Regulasi yang tertuang dalam Perda Nomor 10 Tahun 2018 tentang Perubahan Perda Nomor 12 Tahun 2009 tentang Kawasan Tanpa Rokok bertujuan untuk melindungi perokok pasif dari paparan asap rokok orang lain. Ini tak lain untuk menciptakan lingkungan yang sehat dan segar tanpa asap rokok sekaligus mencegah perokok pemula di kalangan anak dan remaja.
“Kami juga ingin mewujudkan Kota Bogor sebagai kota layak untuk anak dan keluarga,’’ tegas Ika.
Lebih jauh Ika menerangkan, seiring kemajuan zaman dan teknologi, Pemkot merevisi Perda tersebut pada 2018 dengan beberapa poin penting yang direvisi, diantaranya memasukkan definisi rokok elektrik seperti vape dan shisha sebagai salah satu bentuk produk rokok.

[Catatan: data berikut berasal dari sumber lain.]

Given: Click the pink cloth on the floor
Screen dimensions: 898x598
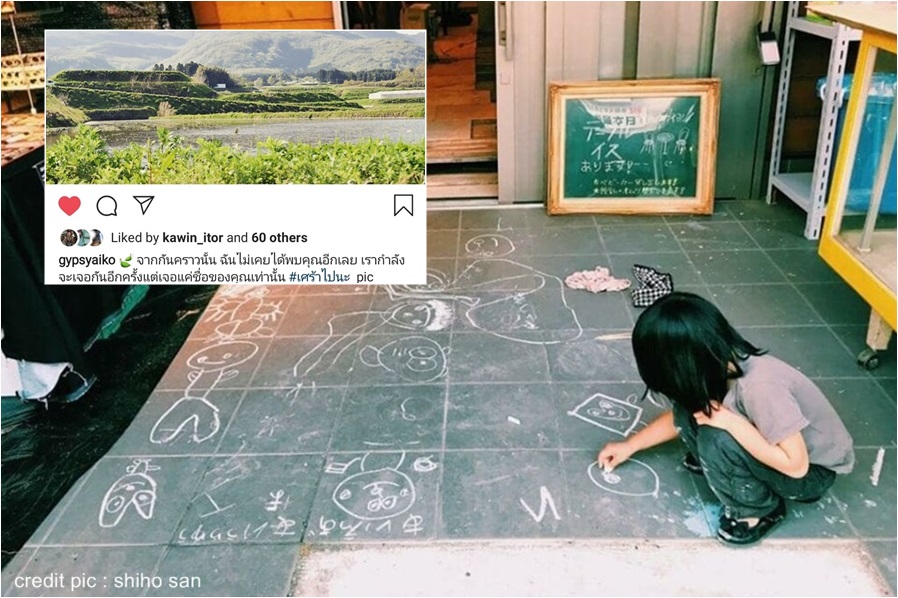Looking at the screenshot, I should click(597, 280).
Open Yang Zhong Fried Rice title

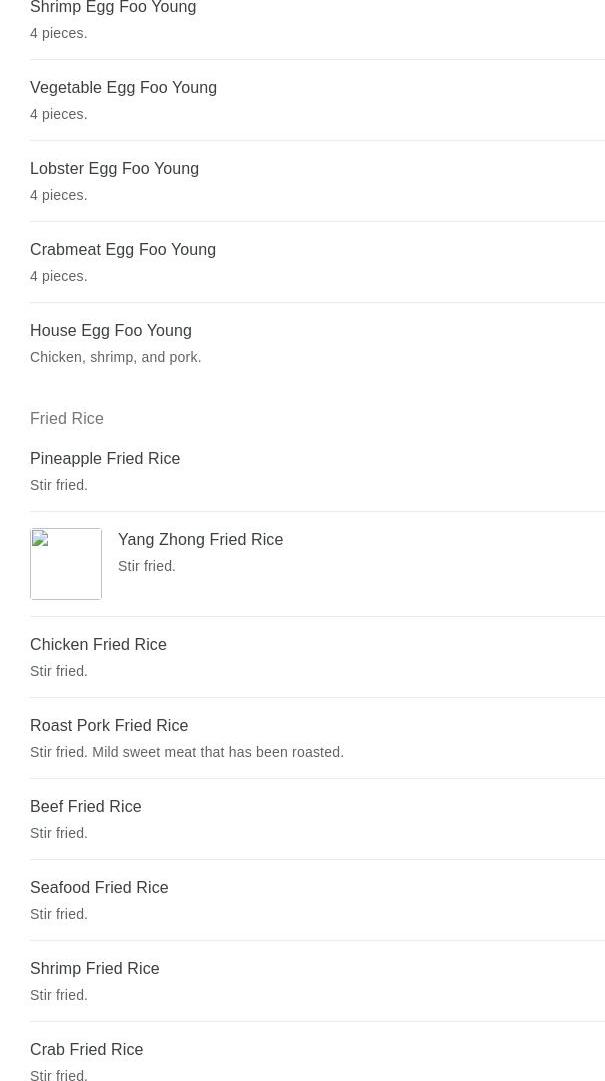point(201,539)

Selain itu revisi juga mengatur penyediaan ruang merokok di tempat kerja dan tempat umum serta persyaratannya, yakni menambah larangan penjualan rokok bagi anak di bawah usia 18 tahun, melarang iklan, promosi dan sponsorship rokok dalam bentuk apapun di Kota Bogor. Pada regulasi baru tersebut juga menambahkan kewajiban pengelola melakukan pengawasan internal atau membentuk satgas internal dan meniadakan asbak.
Wali Kota Bogor Bima Arya bersama para pegiat Anti Rokok. (Foto : Istimewa)

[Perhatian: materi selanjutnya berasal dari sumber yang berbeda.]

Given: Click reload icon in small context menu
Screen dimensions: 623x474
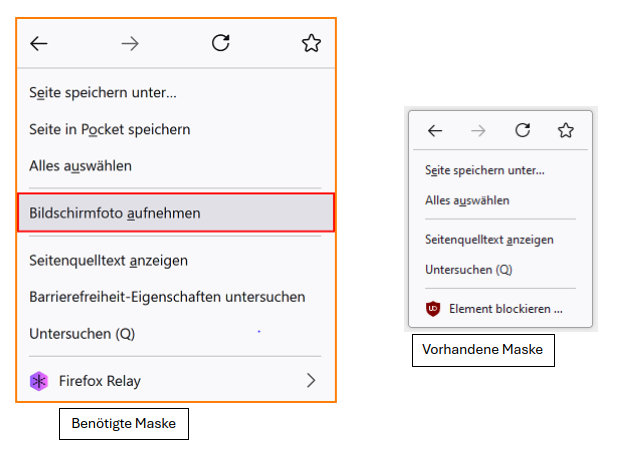Looking at the screenshot, I should (522, 130).
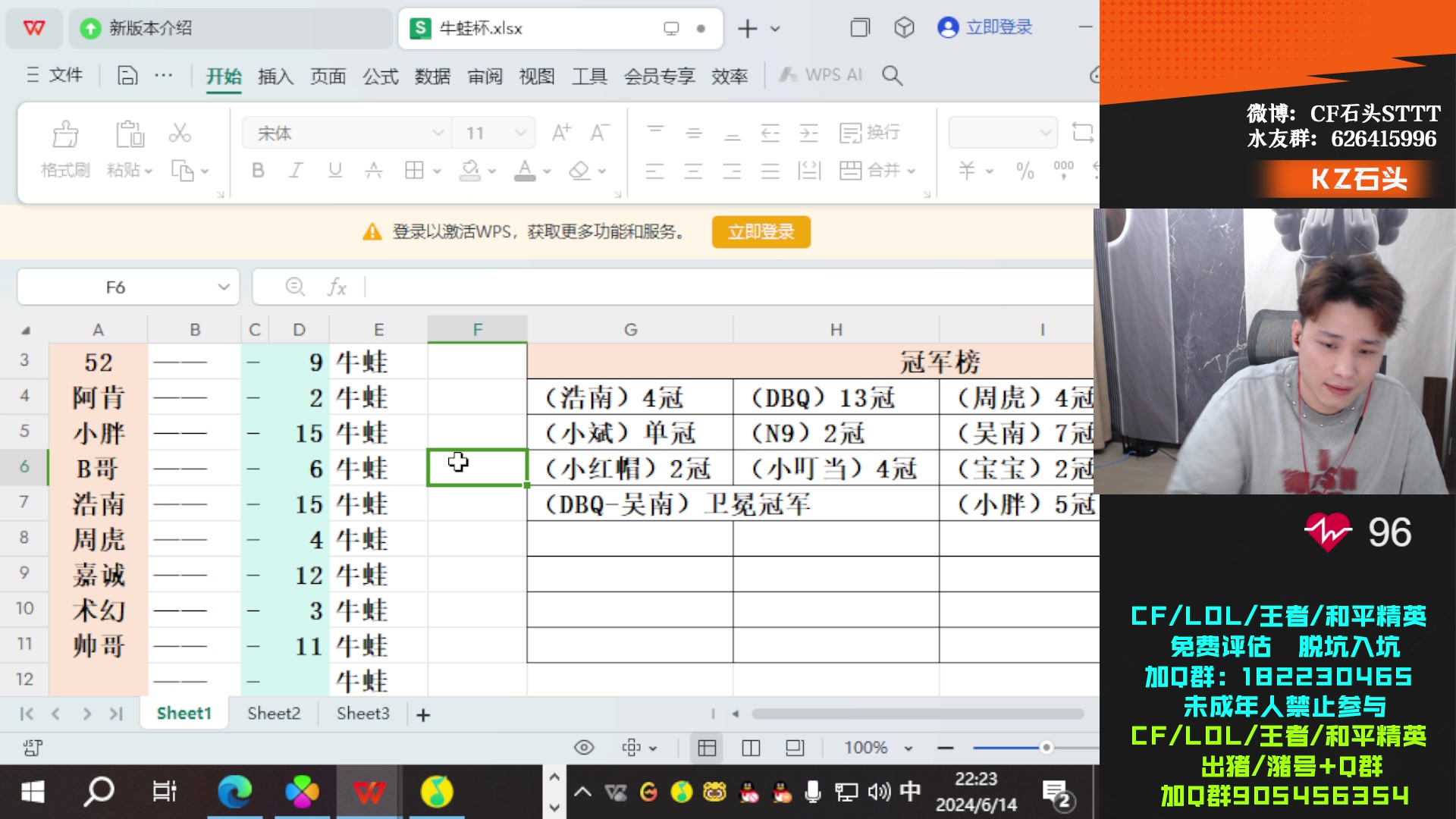Apply bold formatting to the cell
Screen dimensions: 1456x819
coord(257,171)
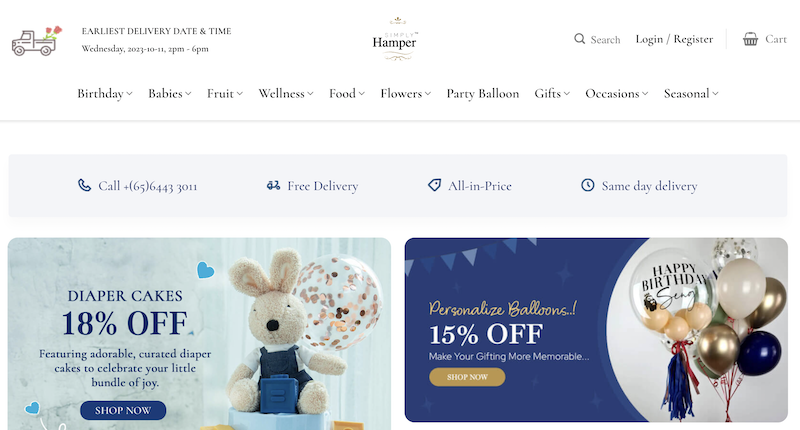Click the delivery truck icon

tap(37, 40)
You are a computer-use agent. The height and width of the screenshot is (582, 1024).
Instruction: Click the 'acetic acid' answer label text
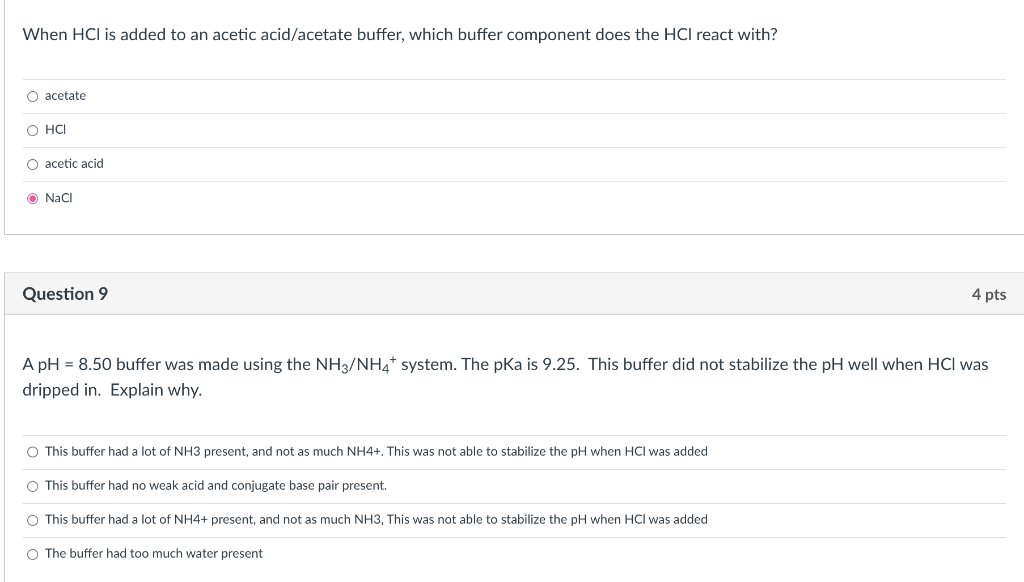74,164
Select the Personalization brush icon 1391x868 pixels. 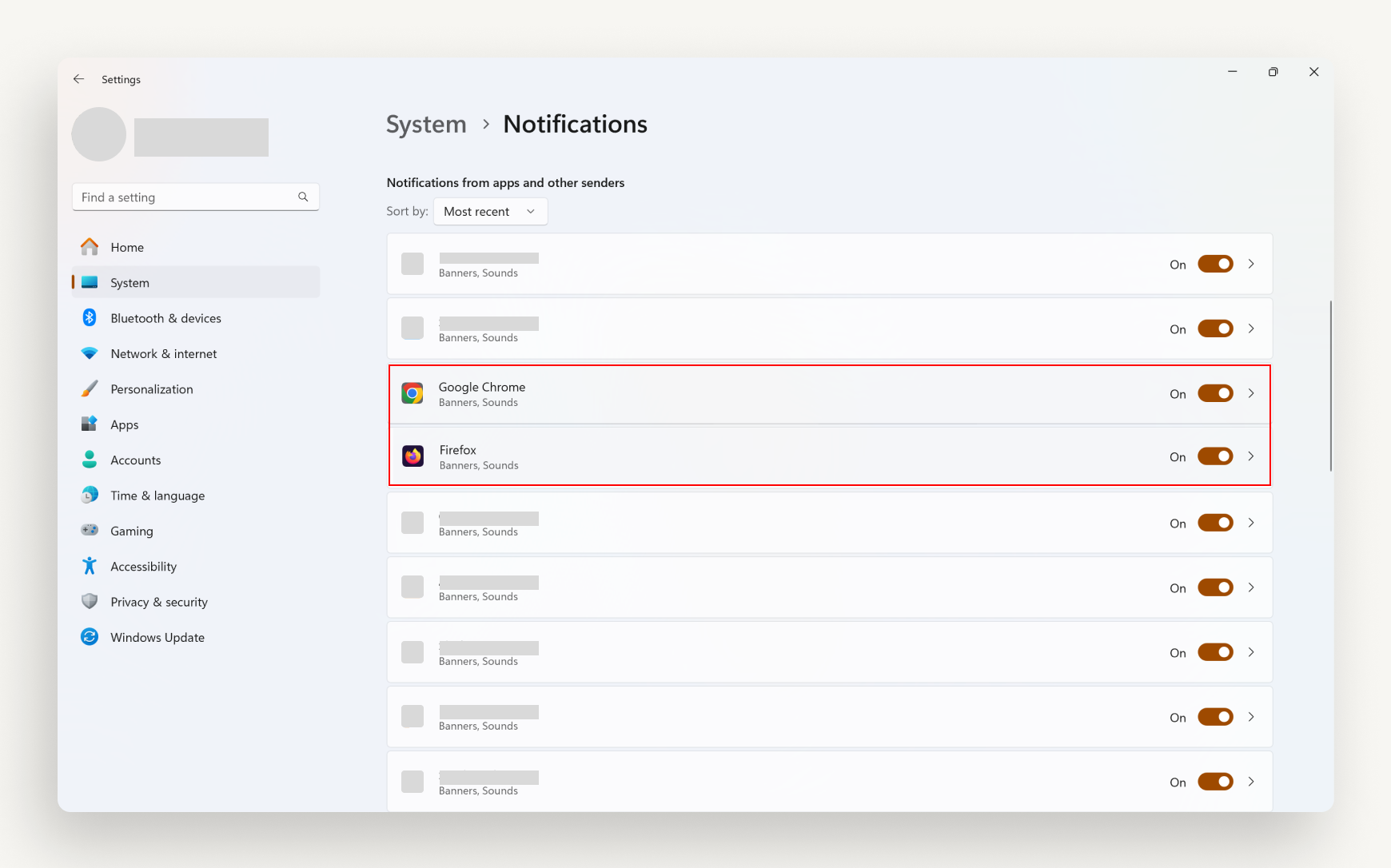click(89, 388)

Pemkot Bogor juga melakukan kajian untuk mengantisipasi terhadap kondisi terbaru salah satunya melalui survei perilaku merokok dan implementasi Perda KTR pada anak sekolah di 30 sekolah Kota Bogor pada 2019. Survei tersebut bekerjasama dengan Pusat Penelitian Kesehatan Universitas Indonesia.